Watch on YouTube ↗  |  March 21, 2026 at 11:55  |  11:07  |  Bloomberg Markets

Summary

  • Iran's attacks have lessened in intensity but continue, with recent strikes targeting key energy infrastructure, including Qatar's largest LNG plant.
  • The attack on Qatar's Ross Lausanne LNG plant could wipe out 17% of global LNG exports, with full repairs estimated to take 3-5 years, significantly impacting markets in Asia and Europe.
  • Oil prices (WTI near $100) have risen due to the conflict, with market moves sensitive to Trump's comments on winding down operations.
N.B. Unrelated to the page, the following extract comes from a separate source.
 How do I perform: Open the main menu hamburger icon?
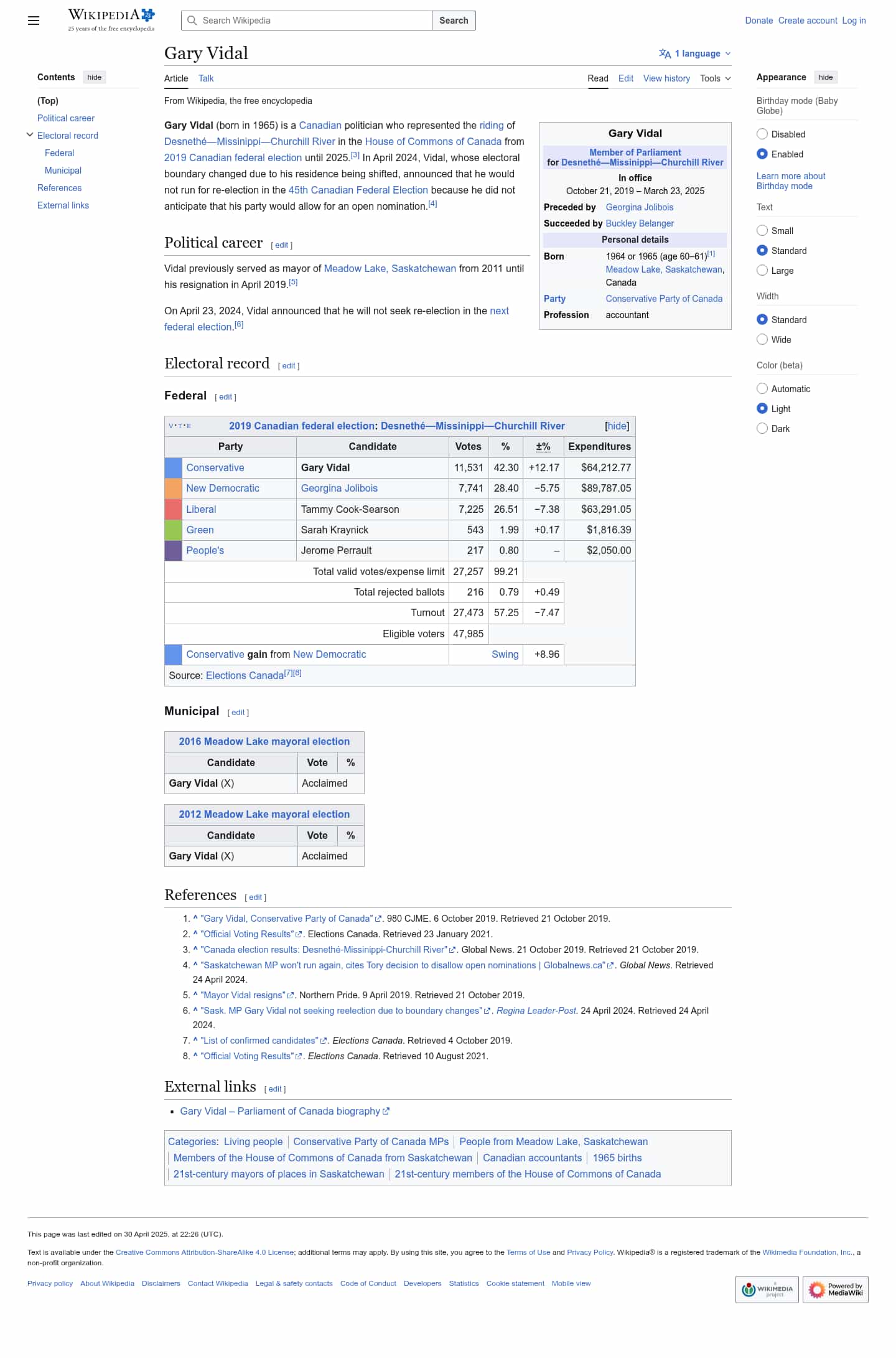(34, 21)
  • President Trump's statement about winding down the war contrasts with earlier rejection of a ceasefire and ongoing military deployments, including sending Marine expeditionary units to the Middle East.
  • The Strait of Hormuz remains effectively closed, with tanker traffic drastically reduced (e.g., only about 90 tankers moving through recently versus pre-war levels), complicating global oil shipments.
  • The killing of Iran's security advisor Ali Larijani may hinder negotiations for escorting ships through the Strait, making it harder for countries like the UK and France.
  • U.S. sanctions waivers on Iranian oil likely benefit China, the primary buyer, raising questions about the policy's effectiveness and impact on U.S. interests.
  • Domestic U.S. politics, including midterm elections and high gas prices, are influencing the administration's strategy and rhetoric on the war.
  • Uncertainty persists regarding the war's objectives and the consistency of troop increases with claims of winding down operations.